Steps to configure a file input in Logstash:

  1. Create a pipeline configuration file at /etc/logstash/conf.d/40-file.conf.
    input {
      file {
        path => ["/var/log/app/*.log"]
        exclude => ["*.gz"]
        mode => "tail"
        start_position => "beginning"
        sincedb_path => "/var/lib/logstash/file-input-app.sincedb"
      }
    }
    
    output {
      elasticsearch {
        hosts => ["http://elasticsearch.example.net:9200"]
        index => "app-logs-%{+YYYY.MM.dd}"
      }
    }

    Current Elastic documentation still requires the path value to be absolute. Setting mode to tail explicitly keeps the pipeline intent clear and avoids confusion with read mode examples that process content-complete files.

    Use a different sincedb_path for each file input. Elastic's current plugin reference states that sincedb_path must point to a file, not a directory.

    start_position only changes first-contact behavior for files without an existing sincedb entry. Removing or reusing the sincedb file can replay older log lines and duplicate events downstream.

  2. List the files matched by the path pattern.
    $ sudo ls -1 /var/log/app/*.log
    /var/log/app/app-error.log
    /var/log/app/app.log

    If rotated archives stay in the same directory, keeping exclude ⇒ [“*.gz”] prevents compressed copies from being picked up as fresh input.

  3. Confirm the logstash service account can read a matched file.
    $ sudo -u logstash tail -n 1 /var/log/app/app.log
    2026-04-07T08:35:29Z INFO request_id=9b2a5f2c status=200 path=/health

    Both the file and every parent directory in its path need permissions that let the logstash user traverse the directory tree and read the file.

  4. Test the pipeline configuration for syntax errors.
    $ sudo /usr/share/logstash/bin/logstash --path.settings /etc/logstash --config.test_and_exit
    Using bundled JDK: /usr/share/logstash/jdk
    ##### snipped #####
    Configuration OK
    [2026-04-07T08:36:32,784][INFO ][logstash.runner          ] Using config.test_and_exit mode.
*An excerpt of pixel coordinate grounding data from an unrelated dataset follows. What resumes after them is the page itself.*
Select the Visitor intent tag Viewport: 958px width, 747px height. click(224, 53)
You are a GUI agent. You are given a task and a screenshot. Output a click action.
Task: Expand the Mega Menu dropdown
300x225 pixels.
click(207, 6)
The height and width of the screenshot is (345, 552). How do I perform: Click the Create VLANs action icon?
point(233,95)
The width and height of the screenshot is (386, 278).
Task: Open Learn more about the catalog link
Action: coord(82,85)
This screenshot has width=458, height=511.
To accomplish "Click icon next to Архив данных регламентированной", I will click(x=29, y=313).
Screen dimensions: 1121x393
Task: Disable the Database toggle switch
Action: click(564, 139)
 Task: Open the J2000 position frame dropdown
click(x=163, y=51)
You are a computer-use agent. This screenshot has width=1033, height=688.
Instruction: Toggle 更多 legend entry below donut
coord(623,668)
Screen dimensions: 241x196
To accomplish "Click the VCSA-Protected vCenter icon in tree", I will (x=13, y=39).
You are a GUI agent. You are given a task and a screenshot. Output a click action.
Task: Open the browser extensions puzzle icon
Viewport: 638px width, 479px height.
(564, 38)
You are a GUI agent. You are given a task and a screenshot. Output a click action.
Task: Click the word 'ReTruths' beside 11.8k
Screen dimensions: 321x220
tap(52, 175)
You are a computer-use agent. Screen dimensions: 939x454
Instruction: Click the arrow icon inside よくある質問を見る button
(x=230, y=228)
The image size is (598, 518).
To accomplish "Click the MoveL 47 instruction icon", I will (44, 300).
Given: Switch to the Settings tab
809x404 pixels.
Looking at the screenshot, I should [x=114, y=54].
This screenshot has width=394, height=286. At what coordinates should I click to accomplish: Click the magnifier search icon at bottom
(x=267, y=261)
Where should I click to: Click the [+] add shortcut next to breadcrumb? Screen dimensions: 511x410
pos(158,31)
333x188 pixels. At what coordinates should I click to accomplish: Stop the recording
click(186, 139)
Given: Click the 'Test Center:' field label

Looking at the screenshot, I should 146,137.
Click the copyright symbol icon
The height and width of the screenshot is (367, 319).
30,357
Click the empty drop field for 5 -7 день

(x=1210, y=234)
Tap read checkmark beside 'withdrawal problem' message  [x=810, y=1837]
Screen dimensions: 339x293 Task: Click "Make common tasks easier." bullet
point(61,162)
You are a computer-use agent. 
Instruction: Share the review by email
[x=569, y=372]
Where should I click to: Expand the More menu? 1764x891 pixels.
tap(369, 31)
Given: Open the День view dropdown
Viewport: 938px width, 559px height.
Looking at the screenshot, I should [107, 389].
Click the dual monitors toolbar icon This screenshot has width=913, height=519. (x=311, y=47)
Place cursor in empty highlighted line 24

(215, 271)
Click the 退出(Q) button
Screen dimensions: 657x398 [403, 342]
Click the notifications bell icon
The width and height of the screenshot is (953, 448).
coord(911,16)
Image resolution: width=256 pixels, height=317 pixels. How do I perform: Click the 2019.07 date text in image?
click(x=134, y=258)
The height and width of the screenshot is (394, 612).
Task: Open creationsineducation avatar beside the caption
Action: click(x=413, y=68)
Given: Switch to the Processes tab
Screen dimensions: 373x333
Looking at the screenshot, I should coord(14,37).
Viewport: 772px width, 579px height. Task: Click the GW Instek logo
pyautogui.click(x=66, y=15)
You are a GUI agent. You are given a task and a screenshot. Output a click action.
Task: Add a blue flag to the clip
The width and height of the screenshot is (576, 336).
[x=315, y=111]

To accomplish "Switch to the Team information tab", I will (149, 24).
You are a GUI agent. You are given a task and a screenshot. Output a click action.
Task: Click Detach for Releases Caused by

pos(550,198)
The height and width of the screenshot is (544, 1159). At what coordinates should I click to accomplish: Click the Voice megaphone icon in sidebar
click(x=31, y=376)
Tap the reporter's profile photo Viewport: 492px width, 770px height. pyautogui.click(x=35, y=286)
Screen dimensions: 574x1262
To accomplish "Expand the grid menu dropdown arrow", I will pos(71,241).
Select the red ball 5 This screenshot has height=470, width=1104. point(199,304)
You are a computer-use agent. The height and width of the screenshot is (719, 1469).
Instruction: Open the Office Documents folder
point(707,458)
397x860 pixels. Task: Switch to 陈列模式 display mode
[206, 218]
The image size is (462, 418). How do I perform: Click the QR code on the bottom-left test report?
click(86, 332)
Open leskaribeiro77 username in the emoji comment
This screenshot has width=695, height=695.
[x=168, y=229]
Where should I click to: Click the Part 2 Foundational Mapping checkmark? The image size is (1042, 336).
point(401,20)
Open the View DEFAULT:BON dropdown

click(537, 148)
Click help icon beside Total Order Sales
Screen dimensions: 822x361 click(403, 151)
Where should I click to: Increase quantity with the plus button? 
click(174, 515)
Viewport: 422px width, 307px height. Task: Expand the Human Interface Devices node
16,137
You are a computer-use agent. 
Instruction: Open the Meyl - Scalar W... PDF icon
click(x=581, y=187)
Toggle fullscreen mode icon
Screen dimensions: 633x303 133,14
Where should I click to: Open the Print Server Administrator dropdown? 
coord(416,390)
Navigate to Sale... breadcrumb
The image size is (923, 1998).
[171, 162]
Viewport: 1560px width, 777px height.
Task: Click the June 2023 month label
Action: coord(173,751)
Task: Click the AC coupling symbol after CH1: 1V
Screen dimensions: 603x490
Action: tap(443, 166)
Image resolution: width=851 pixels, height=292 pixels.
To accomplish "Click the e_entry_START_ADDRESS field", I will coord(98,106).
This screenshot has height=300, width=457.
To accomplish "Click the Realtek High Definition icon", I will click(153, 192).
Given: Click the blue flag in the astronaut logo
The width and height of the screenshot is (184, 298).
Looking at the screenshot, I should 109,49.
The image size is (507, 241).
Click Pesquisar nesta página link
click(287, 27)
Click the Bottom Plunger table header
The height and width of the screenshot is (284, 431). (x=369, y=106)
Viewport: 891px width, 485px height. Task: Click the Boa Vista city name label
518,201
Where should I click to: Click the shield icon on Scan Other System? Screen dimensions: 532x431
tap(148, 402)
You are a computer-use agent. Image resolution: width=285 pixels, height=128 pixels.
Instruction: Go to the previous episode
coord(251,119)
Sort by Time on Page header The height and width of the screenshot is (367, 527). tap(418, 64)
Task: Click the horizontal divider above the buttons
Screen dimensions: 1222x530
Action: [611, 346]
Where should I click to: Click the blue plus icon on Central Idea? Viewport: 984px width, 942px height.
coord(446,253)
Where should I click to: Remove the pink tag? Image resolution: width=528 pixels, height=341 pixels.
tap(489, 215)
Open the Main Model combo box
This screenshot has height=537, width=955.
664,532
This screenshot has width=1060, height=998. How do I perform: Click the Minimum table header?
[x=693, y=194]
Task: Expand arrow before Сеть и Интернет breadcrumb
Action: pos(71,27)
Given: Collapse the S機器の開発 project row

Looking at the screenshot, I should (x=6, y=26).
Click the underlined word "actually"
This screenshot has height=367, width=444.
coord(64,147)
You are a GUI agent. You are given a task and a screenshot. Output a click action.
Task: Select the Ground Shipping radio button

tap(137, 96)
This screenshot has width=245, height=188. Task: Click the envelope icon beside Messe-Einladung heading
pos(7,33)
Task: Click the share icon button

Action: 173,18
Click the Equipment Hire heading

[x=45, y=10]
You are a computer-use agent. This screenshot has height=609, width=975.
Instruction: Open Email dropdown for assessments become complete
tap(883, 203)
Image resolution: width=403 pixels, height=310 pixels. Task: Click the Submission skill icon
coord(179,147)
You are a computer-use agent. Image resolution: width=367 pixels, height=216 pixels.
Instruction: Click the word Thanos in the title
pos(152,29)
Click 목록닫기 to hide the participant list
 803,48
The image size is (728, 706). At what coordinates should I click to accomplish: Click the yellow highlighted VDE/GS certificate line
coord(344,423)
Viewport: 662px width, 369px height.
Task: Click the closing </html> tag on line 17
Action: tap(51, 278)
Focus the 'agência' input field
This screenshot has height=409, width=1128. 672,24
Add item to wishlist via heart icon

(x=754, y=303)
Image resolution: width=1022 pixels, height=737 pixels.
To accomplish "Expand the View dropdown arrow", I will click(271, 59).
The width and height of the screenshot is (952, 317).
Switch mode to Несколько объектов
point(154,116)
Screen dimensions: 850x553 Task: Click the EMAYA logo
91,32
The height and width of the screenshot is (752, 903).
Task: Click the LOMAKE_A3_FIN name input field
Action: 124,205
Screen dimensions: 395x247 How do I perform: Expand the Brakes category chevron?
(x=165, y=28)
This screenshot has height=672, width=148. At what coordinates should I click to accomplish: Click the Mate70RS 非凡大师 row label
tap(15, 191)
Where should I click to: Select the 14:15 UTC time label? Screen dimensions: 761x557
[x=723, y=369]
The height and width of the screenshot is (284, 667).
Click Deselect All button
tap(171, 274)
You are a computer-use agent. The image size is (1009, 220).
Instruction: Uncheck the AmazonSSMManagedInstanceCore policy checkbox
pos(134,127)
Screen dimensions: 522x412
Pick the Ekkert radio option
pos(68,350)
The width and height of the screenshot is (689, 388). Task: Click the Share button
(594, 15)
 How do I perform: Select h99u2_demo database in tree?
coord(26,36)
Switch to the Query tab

Config Validation Result: OK. Exiting Logstash
  5. Restart the Logstash service to load the updated pipeline.
    $ sudo systemctl restart logstash
  6. Check the Logstash service status for an active (running) state.
    $ sudo systemctl status logstash
    ● logstash.service - logstash
         Loaded: loaded (/etc/systemd/system/logstash.service; enabled; preset: enabled)
         Active: active (running) since Tue 2026-04-07 16:35:28 +08; 3s ago
    ##### snipped #####
  7. Verify the configured sincedb file exists and is updating.
    $ sudo ls -l /var/lib/logstash/file-input-app.sincedb
    -rw------- 1 logstash logstash 113 Apr  7 16:35 /var/lib/logstash/file-input-app.sincedb

    Elastic currently documents the default sincedb location under <path.data>/plugins/inputs/file. Setting sincedb_path explicitly keeps the tracked offset file predictable for this pipeline, and the timestamp should change after new lines are consumed.

    Elastic also notes that remote filesystems are not thoroughly tested for this input. Keep watched logs on a stable local filesystem when possible to avoid misleading file identity or offset state.